The choices available to fight fraud are myriad and each merchant needs to understand its own problems and culture before choosing one, analysts say. The decision, they add, rests not just on technological solutions. “The three things merchants should balance are using technology to reduce fraud, increase sales by making smarter risk management decisions and automating some of those processes so they don’t need a roomful of people to check up on fraud,” says HNC’s Wilhelm.
Using different components in a risk management system is key, says Mikael Hook, lead analyst for Internet payments and billing technology at Current Analysis, a Virginia-based company that evaluates products and market developments.

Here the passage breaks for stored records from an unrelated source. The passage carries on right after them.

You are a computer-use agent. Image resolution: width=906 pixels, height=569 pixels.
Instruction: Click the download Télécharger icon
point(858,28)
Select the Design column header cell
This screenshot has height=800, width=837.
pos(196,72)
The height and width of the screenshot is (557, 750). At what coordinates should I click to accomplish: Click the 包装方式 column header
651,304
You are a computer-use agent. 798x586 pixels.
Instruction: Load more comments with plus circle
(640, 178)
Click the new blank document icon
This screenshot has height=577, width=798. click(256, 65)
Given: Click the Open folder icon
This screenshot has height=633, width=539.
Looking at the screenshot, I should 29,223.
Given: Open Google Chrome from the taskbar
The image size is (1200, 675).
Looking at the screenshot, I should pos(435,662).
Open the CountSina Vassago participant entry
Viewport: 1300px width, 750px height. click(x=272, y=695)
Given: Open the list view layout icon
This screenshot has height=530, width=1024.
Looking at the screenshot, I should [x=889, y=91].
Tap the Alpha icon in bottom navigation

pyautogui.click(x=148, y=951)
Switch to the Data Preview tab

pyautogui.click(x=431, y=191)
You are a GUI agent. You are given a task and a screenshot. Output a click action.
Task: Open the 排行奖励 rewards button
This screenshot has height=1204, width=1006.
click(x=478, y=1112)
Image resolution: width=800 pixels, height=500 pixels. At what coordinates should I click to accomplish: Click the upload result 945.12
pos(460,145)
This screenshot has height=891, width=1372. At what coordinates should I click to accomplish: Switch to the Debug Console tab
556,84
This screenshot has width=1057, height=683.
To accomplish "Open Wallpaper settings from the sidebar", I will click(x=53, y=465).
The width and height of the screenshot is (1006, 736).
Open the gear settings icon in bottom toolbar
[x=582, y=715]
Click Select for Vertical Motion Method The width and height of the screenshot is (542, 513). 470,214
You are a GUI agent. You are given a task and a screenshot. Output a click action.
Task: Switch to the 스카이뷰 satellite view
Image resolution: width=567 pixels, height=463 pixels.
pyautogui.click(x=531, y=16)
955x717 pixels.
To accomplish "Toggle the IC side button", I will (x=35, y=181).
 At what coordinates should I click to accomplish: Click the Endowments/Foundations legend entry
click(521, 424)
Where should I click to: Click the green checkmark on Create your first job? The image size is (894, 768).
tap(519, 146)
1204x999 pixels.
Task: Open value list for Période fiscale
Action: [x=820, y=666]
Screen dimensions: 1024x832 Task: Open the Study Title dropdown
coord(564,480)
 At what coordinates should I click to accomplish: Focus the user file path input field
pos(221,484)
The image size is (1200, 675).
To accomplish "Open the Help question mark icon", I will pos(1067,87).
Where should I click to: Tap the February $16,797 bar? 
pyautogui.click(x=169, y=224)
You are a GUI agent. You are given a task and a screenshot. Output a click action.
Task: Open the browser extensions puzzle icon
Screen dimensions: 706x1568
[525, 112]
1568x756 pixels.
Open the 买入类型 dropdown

He says every merchant should include the human component in conjunction with fraud-fighting technologies. “Technology can flag fraud but human review can check and even save orders,” Hook says.
Wilhelm also stresses the importance of cost-benefit analysis in developing a risk-management strategy. Merchants must assess their own level of fraud, the potential for fraud based on the fraud history for the products they sell and how much they can afford to spend in time and money.
Even with all the new technologies, the fight against online fraud is far from over. And if the real world is a guide—and it surely is in this case—fraud will always be with us. But technology is a good first step because it can help eliminate some of the facelessness of online transactions. Say Qsent’s Keene: “Anything retailers can use to make buying online less anonymous will help them reduce fraud.”